Dr. Horton joined the Survey in 2010 as a postdoctoral researcher at the coordinating office, and began the position at the Toltec Mounds Research Station in July 2011. Her research on Pre-Columbian fabric technology and plant fiber use in the Southeast, and Arkansas in particular, shows how women passed down weaving patterns for plant fiber bags and baskets through generations (Figure 1). Using assemblages from the University of Arkansas Museum Collections, she compares the weaving patterns with those of contemporary Southeastern Native weavers to show how weavers still use the patterns today.
Her specialization in paleoethnobotany brought much-needed skills to the Survey. She acquired funding, designed, and cultivated the Plum Bayou Garden at Toltec Mounds Archaeological State Park, which was built with the help of many volunteers including Boy Scouts, students, and Society members. The garden highlights the several thousand-year history of plant domestication, gardening, and farming by Arkansas Indians (Figure 2), and features wild progenitors of ancient Eastern North American crops, modern varieties of crop plants similar to ancient ones, and wild plant resources used intensively for food and technology, like basketry. She set up the Plum Bayou Garden as an active “experimental archeology” garden that aids in studies of the processes of domestication, the identification of the “Type X” grass seed, an unknown species found at Toltec and other mound sites, and aids in the identification of archeological plant remains as comparative collections. Dr. Horton collaborated with other experts in the field as a part of the Lost Crops initiative (lostcrops.org), producing important knowledge about ancient crops (Mueller et al. 2017).
Figure 2. Dr. Horton measuring the growth of the marsh elder (Iva annua) in the Plum Bayou Garden.
Figure 3. Dr. Horton pointing out rock art during the Gathering, Gardening, and Agriculture teacher’s workshop visit to Rock House Cave.
While at the Survey, Dr. Horton has organized and participated in many public outreach endeavors. Her research and enthusiasm for and knowledge of plants contributed to the Survey’s 5th grade social studies curriculum, Gathering, Gardening, and Agriculture: Plant Based Foodways in the Southeastern United States (Figure 3). She worked with the University of Arkansas at Little Rock’s (UALR) Department of Sociology and Anthropology to develop the entertaining, fun, and educational “ArcheOlympics,” hosted by the Toltec Mounds Research Station for several years. Through her relationship with UALR, Horton mentored students interested in southeastern archeology and paleoethnobotanical research. Dr. Horton also taught the Basic Excavation and Paleoethnobotanical Analysis classes at the Society Dig and trained many students (and professionals) to clean trowel and cut laser-straight sidewalls, to process a flotation sample, and to identify plants.

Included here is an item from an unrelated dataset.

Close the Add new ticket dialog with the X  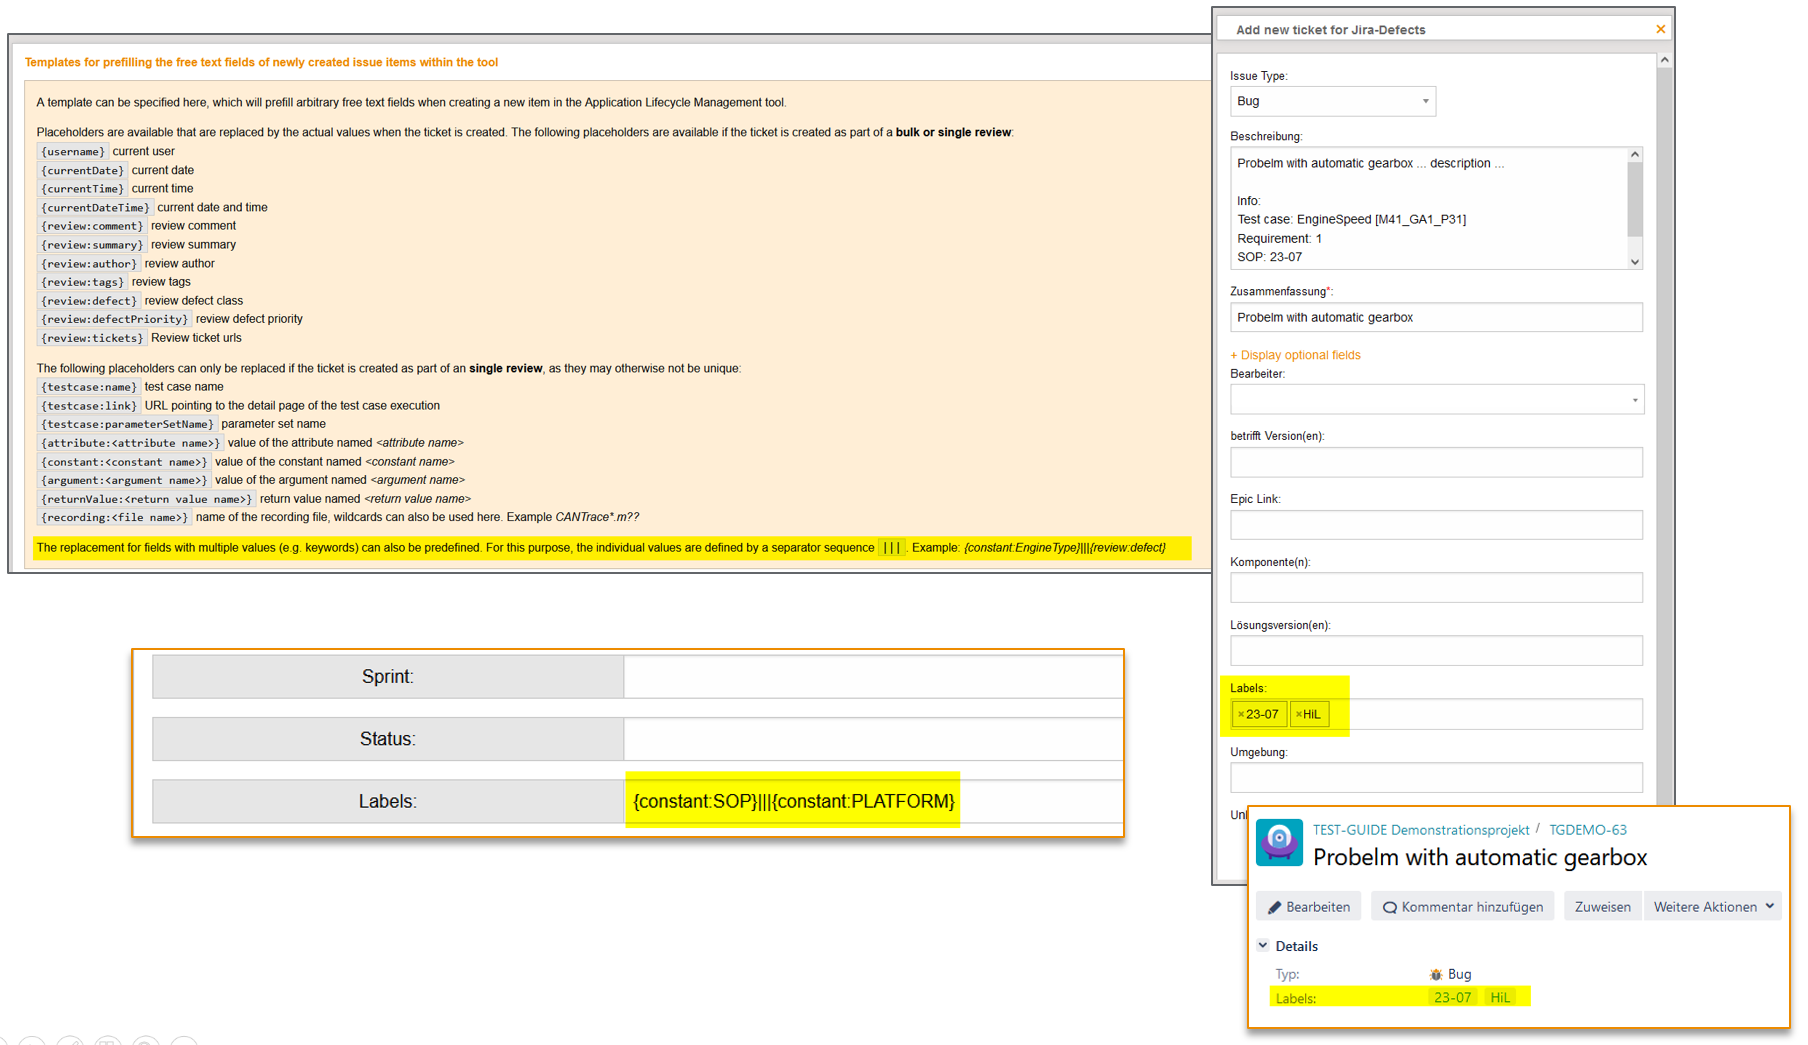[x=1660, y=28]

We at the Survey are proud of her work to address sexual harassment in archeology (Meyers et al. 2018). This important research makes the field better for all archeologists. Similarly, through her research, outreach, mentorship, and collaborations, Dr. Horton has made the Arkansas Archeological Survey a better organization (Figure 4).

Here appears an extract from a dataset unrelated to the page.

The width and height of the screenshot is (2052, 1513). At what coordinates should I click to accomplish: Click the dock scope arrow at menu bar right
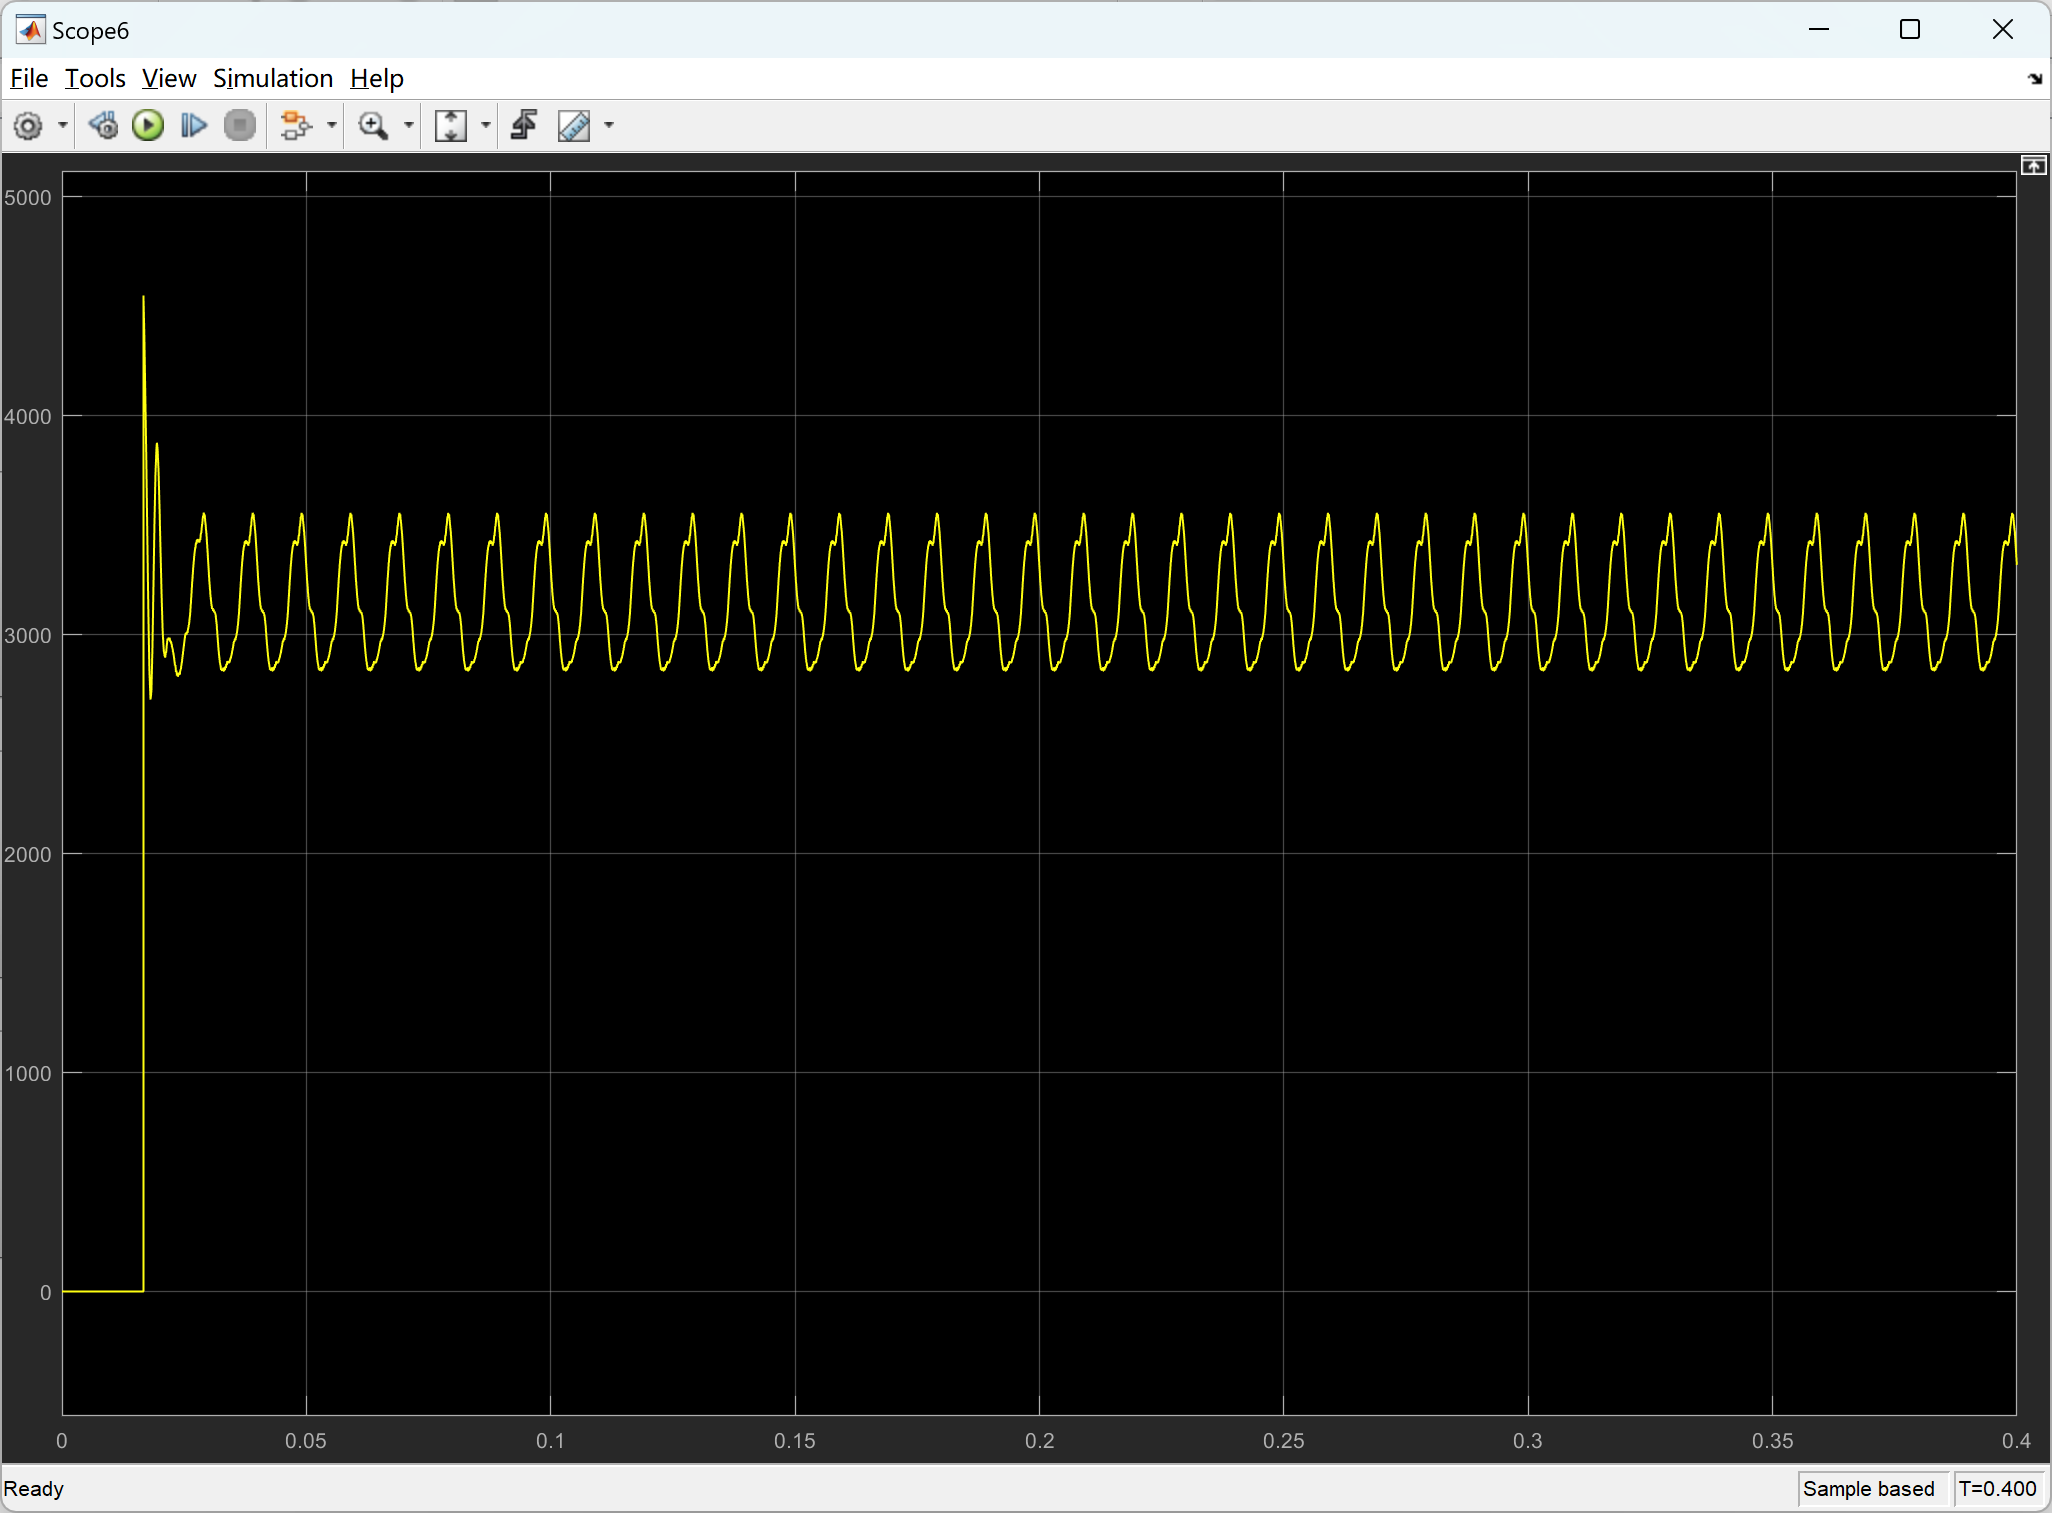(2034, 79)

Dr. Horton intends to continue ethnobotanical and botanical biodiversity surveys, and fabric and fiber analysis. She promises not to be a stranger to Arkansas as she will continue to collaborate with colleagues in the Arkansas Archaeological Survey, Center for Advanced Spatial Technologies, and MicroCT Imaging Consortium for Research and Outreach at the University of Arkansas, Fayetteville and with the Lost Crops network. Liz looks forward to seeing everyone at the AAS annual meetings in the future. We wish her well in her future endeavors.

Meyers, Maureen S., Elizabeth T. Horton, Edmond Boudreaux, Stephen B. Carmody, Alice P. Wright, and Victoria G. Dekle
2018      The Context and Consequences of Sexual Harassment in Southeastern Archaeology. Advances in Archaeological Practice 6(4):275–287.
Mueller, Natalie,  Gayle J. Fritz, Paul Patton, Stephen Carmody, and Elizabeth T. Horton
2017    Growing the Lost Crops of Eastern North America’s Original Agricultural System. Nature Plants 3:1–5.
Figure 4. Dr. Horton and Survey colleagues at a staff meeting at the Winthrop Rockefeller Institute.